Closures in Python
From the newsgroup:
Q. I don’t understand why while a nested function perfectly matches the definition of closure, it is not closure simply because it is not used by external world.
Like so many other computing terms, the word “closure” is used in different ways by different people.
Strictly speaking, a closure is simply a function with free variables, where the bindings for all such variables are known in advance. Some early languages didn’t have “closed” functions; the bindings for free variables were left open, and was determined at runtime. And languages that had both “open” and “closed” functions needed some way to distinguish between the two, so people started referring to the latter as “closures”.

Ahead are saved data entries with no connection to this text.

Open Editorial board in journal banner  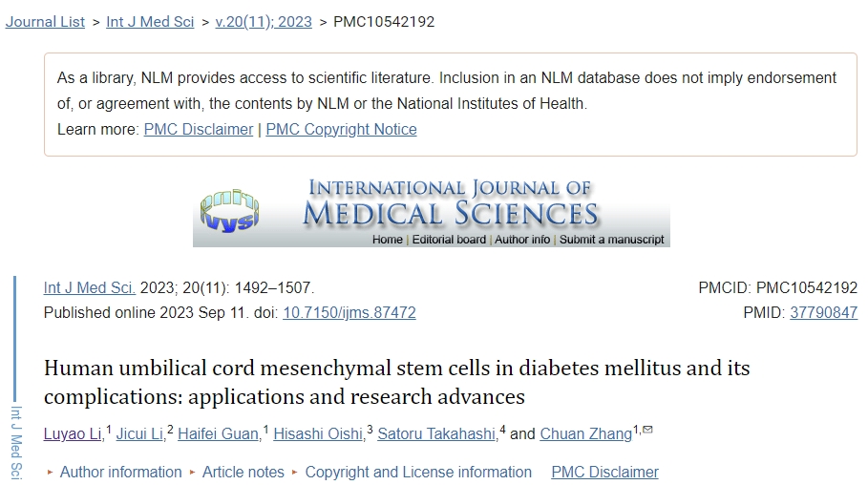click(449, 240)
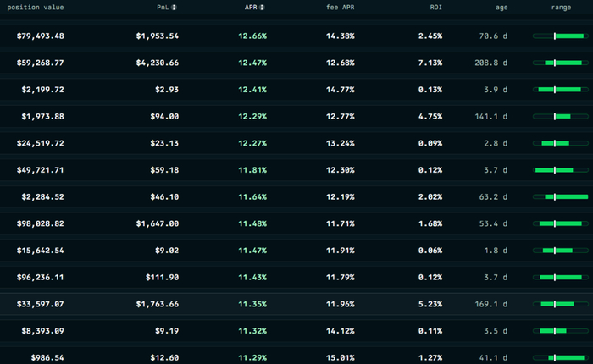
Task: Click the icon beside the APR header
Action: tap(263, 8)
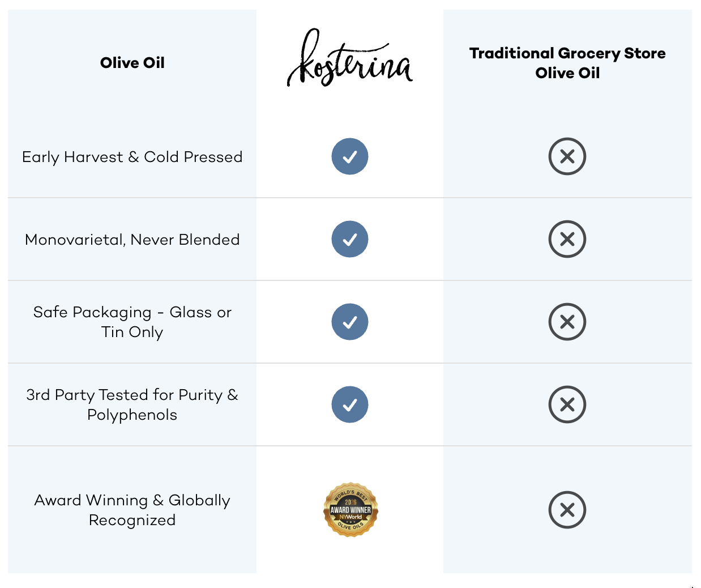Click the word Recognized in last row
Viewport: 701px width, 588px height.
(132, 520)
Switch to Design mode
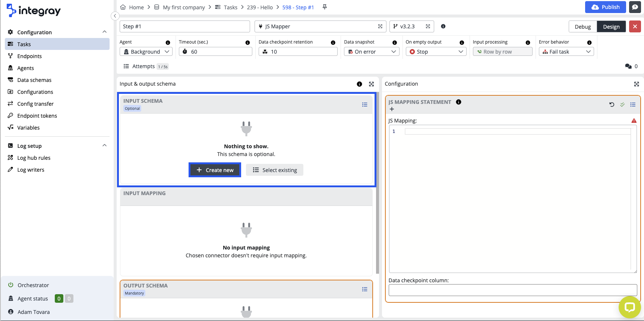The image size is (644, 321). click(611, 27)
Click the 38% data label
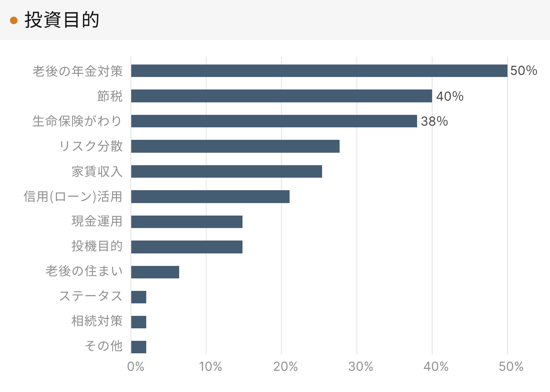Screen dimensions: 550x392 pos(434,121)
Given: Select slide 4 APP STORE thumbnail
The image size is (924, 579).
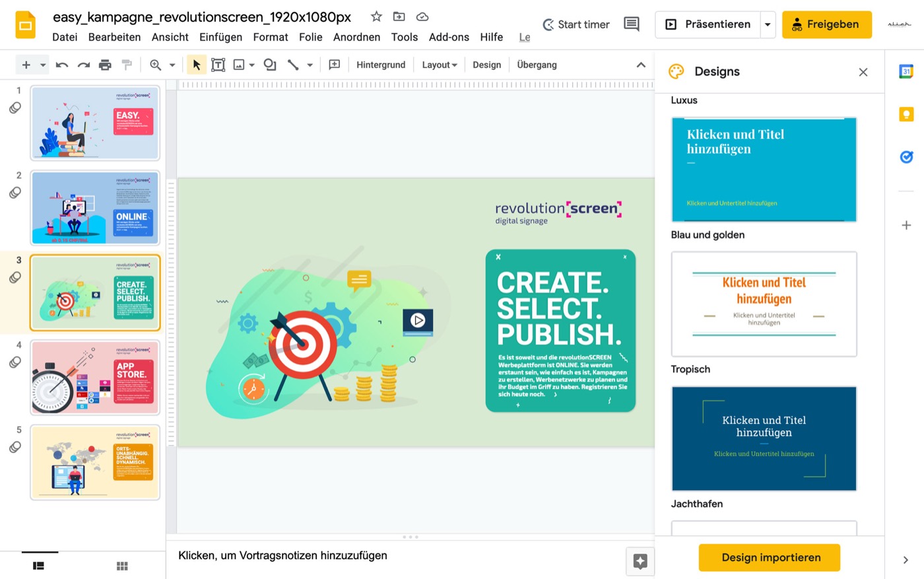Looking at the screenshot, I should point(95,377).
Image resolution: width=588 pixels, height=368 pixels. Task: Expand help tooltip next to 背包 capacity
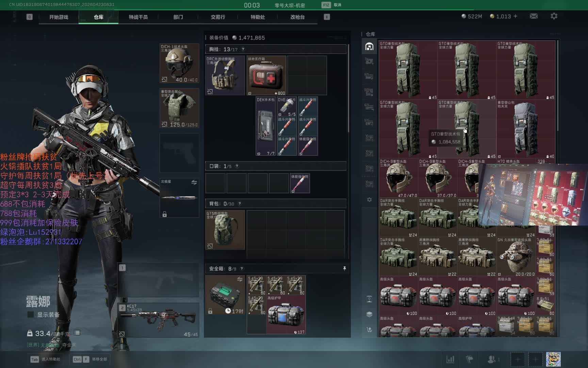coord(240,204)
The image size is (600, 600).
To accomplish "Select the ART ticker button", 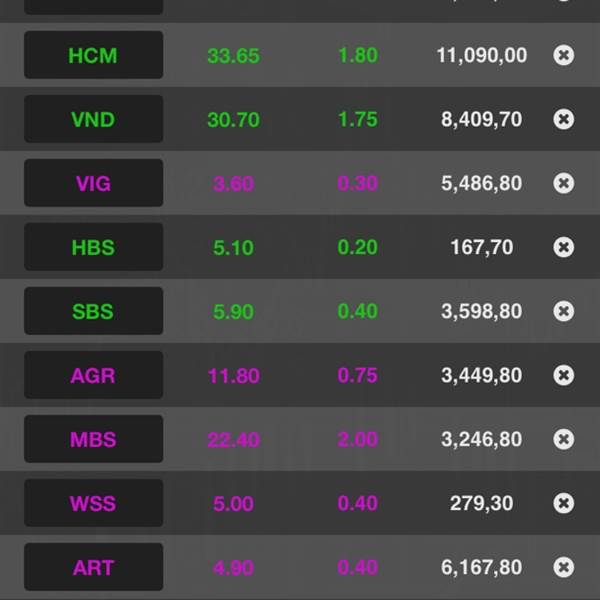I will pyautogui.click(x=93, y=567).
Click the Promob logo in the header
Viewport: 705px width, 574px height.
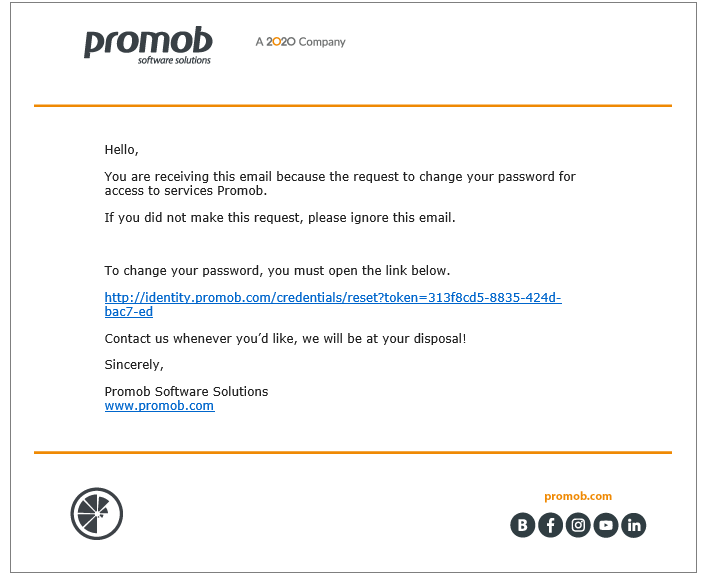point(148,45)
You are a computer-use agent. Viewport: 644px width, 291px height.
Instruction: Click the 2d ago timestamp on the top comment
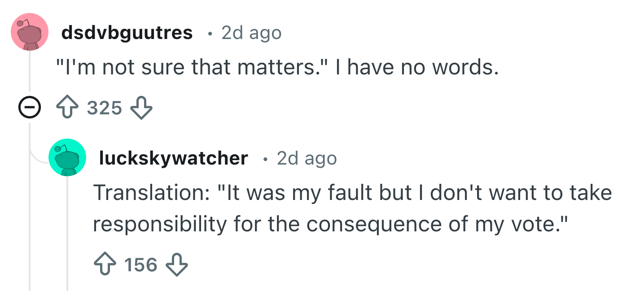[x=250, y=33]
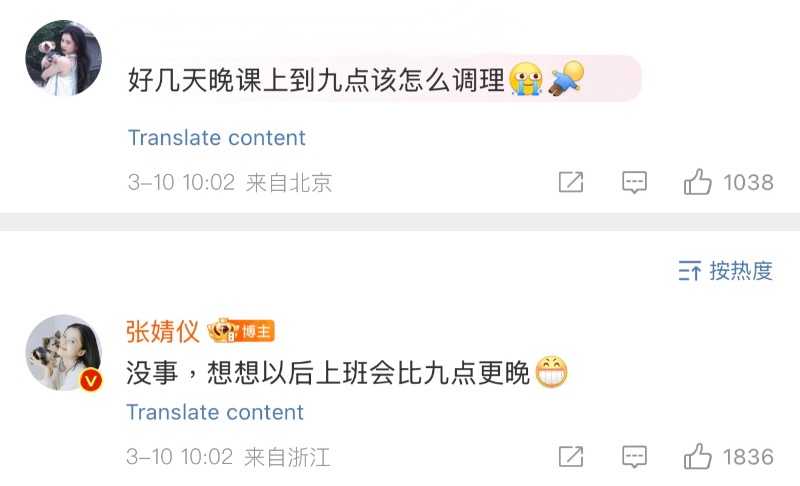
Task: Open the crown membership badge beside 张婧仪
Action: tap(222, 330)
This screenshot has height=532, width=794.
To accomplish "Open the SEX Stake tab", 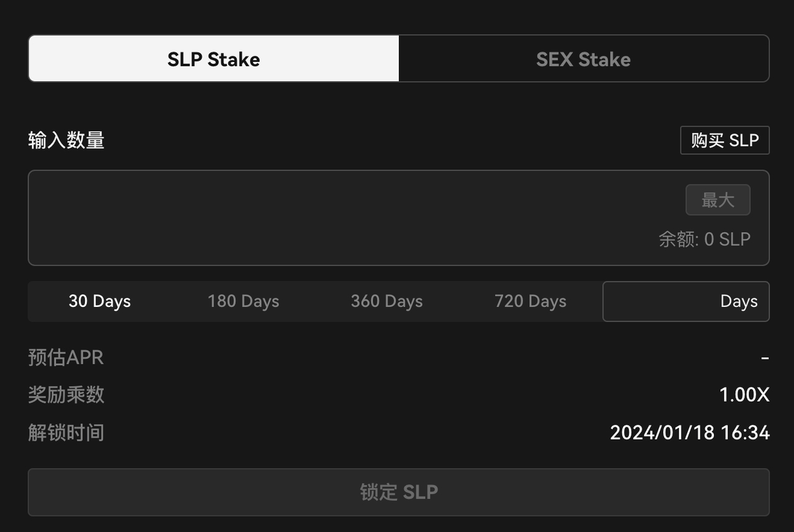I will [x=583, y=59].
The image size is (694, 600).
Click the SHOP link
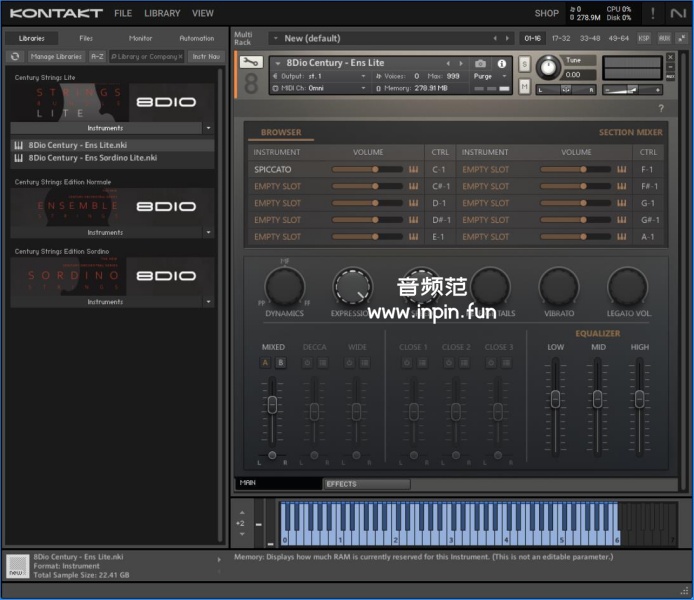[x=547, y=13]
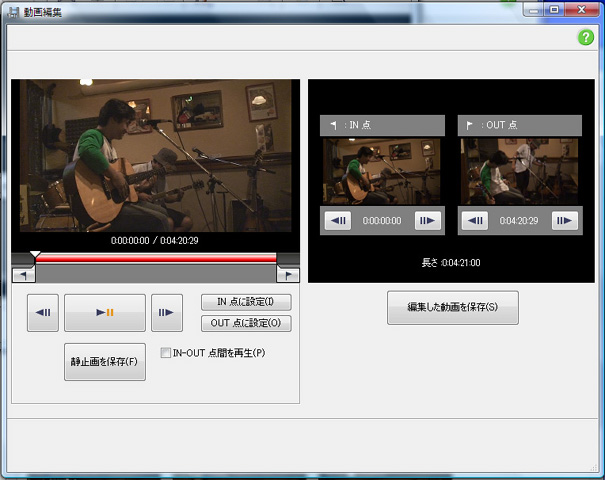Image resolution: width=605 pixels, height=480 pixels.
Task: Click the IN 点に設定(I) button
Action: tap(246, 302)
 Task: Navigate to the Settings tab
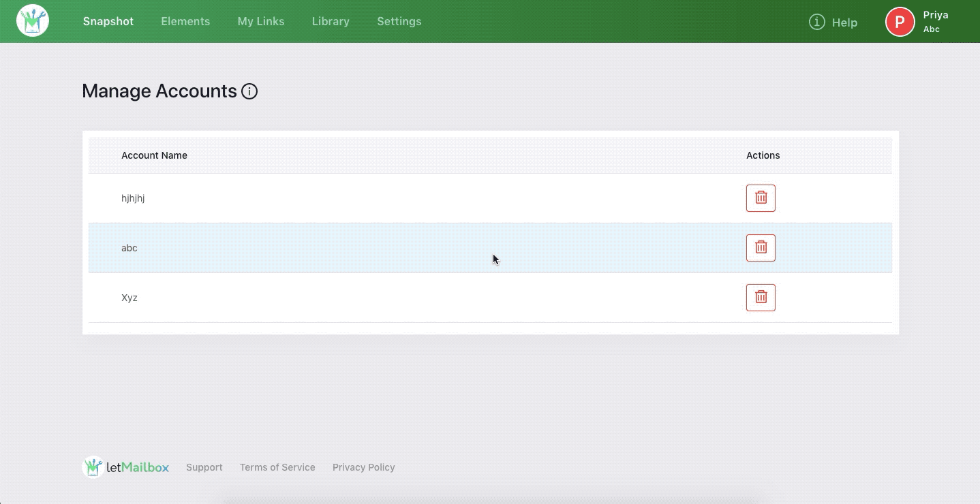coord(399,21)
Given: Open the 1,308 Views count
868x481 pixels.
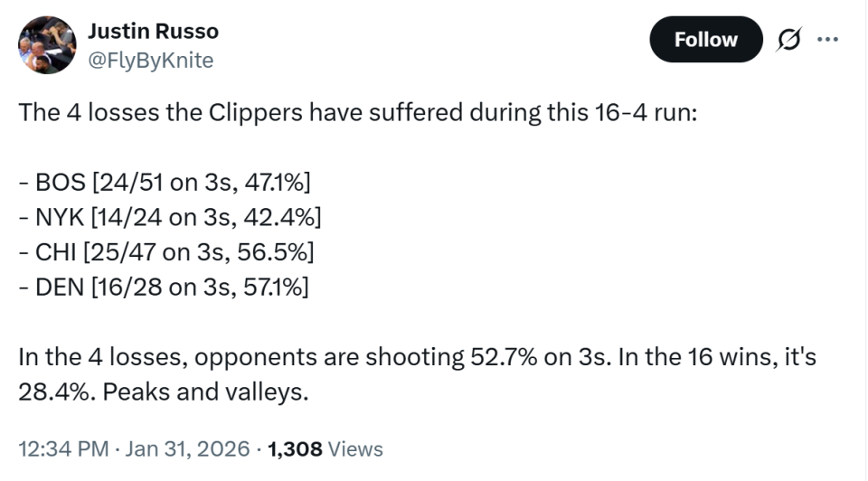Looking at the screenshot, I should pyautogui.click(x=327, y=448).
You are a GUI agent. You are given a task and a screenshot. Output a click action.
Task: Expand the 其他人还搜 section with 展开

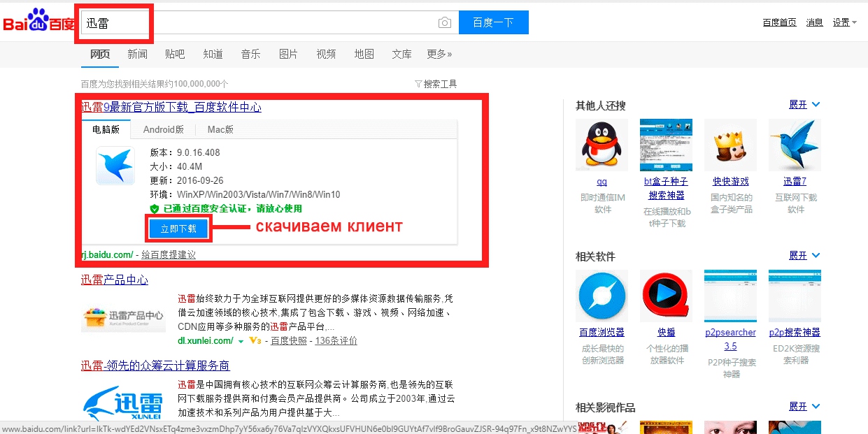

But in Python, as well as in most other modern languages, all functions are “closed” — i.e. there are no “open” free variables — so the use of the term has morphed from “a function for which all free variables have a known binding” to “a function that can refer to environments that are no longer active” (such as the local namespace of an outer function, even after that function has returned). And since that is somewhat difficult to implement, and programmers don’t like to hide things that are hard to implement, people still like to use the term to distinguish between closed functions of kind 1 and closed functions of kind 2. As in this [newsgroup] thread, they sometimes argue that when you’re using a closed function of kind 2 in a specific way, it’s not quite as much of a closure as when you use it in another way. Heck, some people even argue that languages that don’t support closed functions of kind 3 (a kind that Python currently doesn’t support) don’t really have closures at all.
But as a language user, you can actually forget about all this — all you need to know is that in Python, all functions are closed, and free variables bind to variable names in lexically nested outer scopes.